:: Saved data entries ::
[Start of Attachment]

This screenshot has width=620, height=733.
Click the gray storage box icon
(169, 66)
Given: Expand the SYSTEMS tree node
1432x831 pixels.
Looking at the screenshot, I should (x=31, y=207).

[End of Attachment]

When the line containing "Click the gray storage box icon" is found in the records above, restate it and every later line word for word through the last one, and nothing more.

:: Answer to this task ::
Click the gray storage box icon
(169, 66)
Given: Expand the SYSTEMS tree node
1432x831 pixels.
Looking at the screenshot, I should (x=31, y=207).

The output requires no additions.